Maybe that would make her feel better.
“No, Simon,” she snarled. “He was my boss-”
“Mine too,” Simon chimed in, an almost sing-song quality to his voice that made her want to punch him so hard he’d be seeing stars for a week.
“And I knew DCI Taylor quite a bit better then you, for quite a bit longer. DCS Shaw hasn’t hardly gotten the chance to say hello to him since our favorite imposter walked through those doors, and DI Carter hardly knew the original guy before he was replaced. You knew him, but not as well as I did. This is something I should have known, not- not Holly, and no one else,” she said, frustratedly waving her hands about, unsure what to do with them, but unable to just sit there prim and still the way everyone wanted her to.
Simon shrugged. “The sun doesn’t rise and set on you, you know?”
“I-” she gaped at him. “Just what does that have to do with anything I just said?!”
“The world isn’t resting solely on your shoulders,” he told her. “Holly was already stalking the guy, I would certainly hope that you were no where near her level, because that was some freaky stuff,” he said, punctuating that with a dramatic shudder that nearly knocked off a piece of paper to the floor. “Theres no reason to expect you’d have figured it out when the rest of us didn’t, and I don’t care how long you knew the guy or whatever you have to say. Not a single person in this department- exempting stalker-Holly- knew something was off. Well, more than there had been, lately. You’re pretty fantastic, don’t get me wrong, but you aren’t better than an entire department. No one is. Well, except maybe one John Taylor, but he seems to be an exception to everything else as well, why not this one too?”
She couldn’t help but snort at that.
“I can’t argue with that,” she agreed.
“Can’t or won’t?” Simon teased, raising an eyebrow, and if he were anyone else, she’d have done something, anything, to wipe that smug grin off his face.

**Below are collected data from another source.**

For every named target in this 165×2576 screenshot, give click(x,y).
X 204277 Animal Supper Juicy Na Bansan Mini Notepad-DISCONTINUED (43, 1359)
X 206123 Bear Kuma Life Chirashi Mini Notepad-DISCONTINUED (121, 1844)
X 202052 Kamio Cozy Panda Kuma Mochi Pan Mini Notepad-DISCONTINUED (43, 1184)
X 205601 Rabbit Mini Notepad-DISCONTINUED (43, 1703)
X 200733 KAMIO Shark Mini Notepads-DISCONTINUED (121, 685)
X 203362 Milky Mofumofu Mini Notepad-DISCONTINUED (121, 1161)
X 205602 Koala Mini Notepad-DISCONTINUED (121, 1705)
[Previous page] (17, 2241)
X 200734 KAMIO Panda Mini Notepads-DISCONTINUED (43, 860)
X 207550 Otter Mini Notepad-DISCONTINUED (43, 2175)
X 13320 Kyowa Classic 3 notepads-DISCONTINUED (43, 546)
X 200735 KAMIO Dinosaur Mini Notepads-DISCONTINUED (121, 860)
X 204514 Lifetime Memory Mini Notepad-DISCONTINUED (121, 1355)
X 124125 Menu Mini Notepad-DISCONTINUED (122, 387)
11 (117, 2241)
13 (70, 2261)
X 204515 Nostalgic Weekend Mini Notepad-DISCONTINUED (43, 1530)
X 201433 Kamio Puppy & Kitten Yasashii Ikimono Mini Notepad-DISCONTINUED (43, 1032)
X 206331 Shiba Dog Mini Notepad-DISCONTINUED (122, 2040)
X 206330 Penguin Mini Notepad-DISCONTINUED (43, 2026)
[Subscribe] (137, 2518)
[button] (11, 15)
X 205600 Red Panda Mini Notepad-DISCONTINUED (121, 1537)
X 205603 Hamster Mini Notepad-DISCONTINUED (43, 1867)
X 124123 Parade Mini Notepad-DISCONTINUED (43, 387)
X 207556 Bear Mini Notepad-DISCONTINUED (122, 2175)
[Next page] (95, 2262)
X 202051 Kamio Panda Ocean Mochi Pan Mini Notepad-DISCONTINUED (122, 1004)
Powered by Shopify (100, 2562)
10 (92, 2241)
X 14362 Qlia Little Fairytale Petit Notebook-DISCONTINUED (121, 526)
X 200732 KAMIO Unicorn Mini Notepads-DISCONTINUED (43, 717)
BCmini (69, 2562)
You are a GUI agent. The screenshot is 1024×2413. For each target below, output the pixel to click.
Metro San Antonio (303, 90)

As it was, the desire to do so was increased, but so was her patience. He was what she imagined having a little brother would be like.
Impossibly infuriating, but kind of sweet. Cute enough that she wouldn’t murder him- yet, and entertaining enough she didn’t always want to.
They felt like a family, this past little bit.
Maybe that was what hit her so hard.
They were something a little to the left of a team- so much closer then they’d been before, with DCI James Taylor and DI Matt Neville. Now, it was more like a family then her family had ever been, with DI Carter probably taking the role of ‘mother’, with his greater social skills, and John Taylor almost behaving like one of those batty dads in a cartoon, that walked around in a dream but loved his kids more than anything else, and her little brother, Simon.
Alice had at least a little something against lies destroying families, but that was neither here nor there, and was not the reason she had gone after this job with the fervor she did, no matter what anyone else said, or what they tried to do to prevent her, so she decided to let it rest at last.
Maybe it was an unconventional family, maybe she was insane for hoping it was one, maybe she was pathetic for even trying to compare her coworkers to family, but she liked it and would like it to stay at least somewhat the same, please and thank you.
“Let’s go with the latter,” she said, and Simon grinned.
“Come on, then, up with you,” he said, hopping off the desk and turning to look at her expectantly.
“What?” she blinked at him, but found herself getting to her feet anyways. She could use a break, after all.
“Let’s go watch a murder get solved,” Simon said, an expectant light dancing in his eyes. They were so spoiled now, with John Taylor.
Alice would have to make sure they didn’t start to slack and let him do all the work. That wouldn’t be good at all, and she didn’t care how Simon might protest.
She was older, and smarter, so obviously she was always right and he was always wrong.
“You should have led with that,” she hissed at him, pretending not to smile when he laughed gleefully, hiding her face as she grabbed her favorite notebook.
She wondered what John Taylor would teach them this time.
Either way, she was eager to find out.